# NFA for all strings not containing 1010 if I want to design a NFA (that's NOT A DFA) that accepts the set of all strings that do not contain the substring 1010, is this correct? because I can just accept 1010 by capturing it in the starting state itself, right?

the starting state accepts 0,1 so I can essentially take the string 1010 and self loop it in the starting state itself... is that correct?

• Your reasoning is correct.. but that shows that your NFA will actually accept the whole $\{0,1\}^*$... Remember that for a word to be accepted by a NFA, it is sufficient for one path leading to an accepting state to exist. To solve your problem it seems easier to just design a DFA. If you insist in having a NFA that is not a DFA, then just add a useless $\epsilon$-transition. – Steven Oct 17 '19 at 20:16
• We discourage "please check whether my answer is correct" questions, as only "yes/no" answers are possible, which won't help you or future visitors. See here and here. – D.W. Oct 17 '19 at 20:49

## 3 Answers

As mentioned in the comments, your NFA actually accepts all strings. What you have hit upon is the fact that NFAs are not resilient to complementation. Whereas given a DFA for a language, you can turn it to a DFA for the complement of the language by complementing the set of accepting states, the same doesn't hold for NFAs. In fact, "complementing" an NFA (that is, constructing an NFA for the complemented language) could result in exponential blow-up in the number of states!

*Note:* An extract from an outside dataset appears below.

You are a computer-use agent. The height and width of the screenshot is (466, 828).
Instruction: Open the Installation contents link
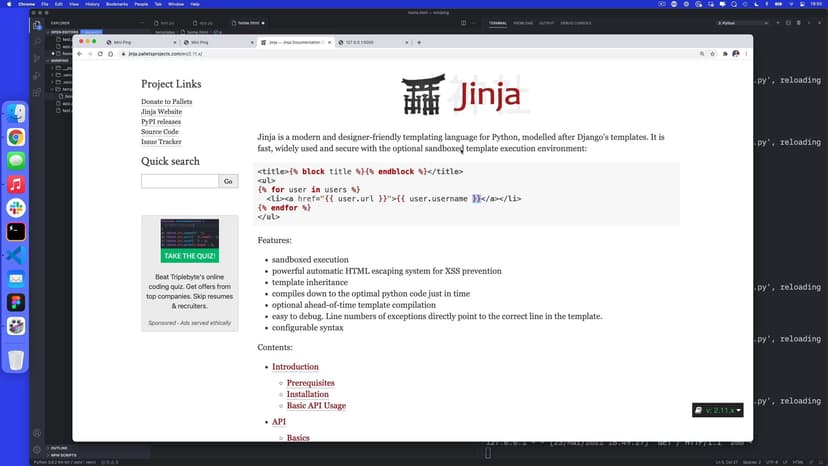307,394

As an example, consider the language of all words over $$\{1,\ldots,n\}$$ which do not contain all symbols. There is an NFA with $$n$$ states accepting the language (the NFA has multiple initial states, which might not be allowed under your definition), but any NFA for the complement must contain at least $$2^n$$ states. This blow-up is worst possible due to the powerset construction which converts an NFA with $$n$$ states to an equivalent DFA with $$2^n$$ states, which can be complemented without increasing the number of states.

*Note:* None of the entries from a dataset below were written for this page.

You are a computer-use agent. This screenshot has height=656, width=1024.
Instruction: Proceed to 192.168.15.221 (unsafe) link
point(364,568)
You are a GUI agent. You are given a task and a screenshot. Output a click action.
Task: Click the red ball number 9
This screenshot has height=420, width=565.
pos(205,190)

From S with input 1, you can’t go both to state S and A. In states A, B, C where do you go with the other input? What happens in state D if you get further input?

if I want to design a NFA (that's NOT A DFA) that accepts the set of all strings that do not contain the substring 1010, is this correct? because I can just accept 1010 by capturing it in the starting state itself, right?

Your machine is not correct. The problem is as you pointed out: If you start in state $$S$$ of your machine, you can take the string 1010 and self-loop in the starting state. That shows that your machine accepts 1010, but you wanted to design a machine that does not accept 1010 :(

This is an example of a language that is hard to make an NFA for. Often, NFAs are easier than DFAs because they allow nondeterminism, but here an NFA will probably need just as many states as a DFA.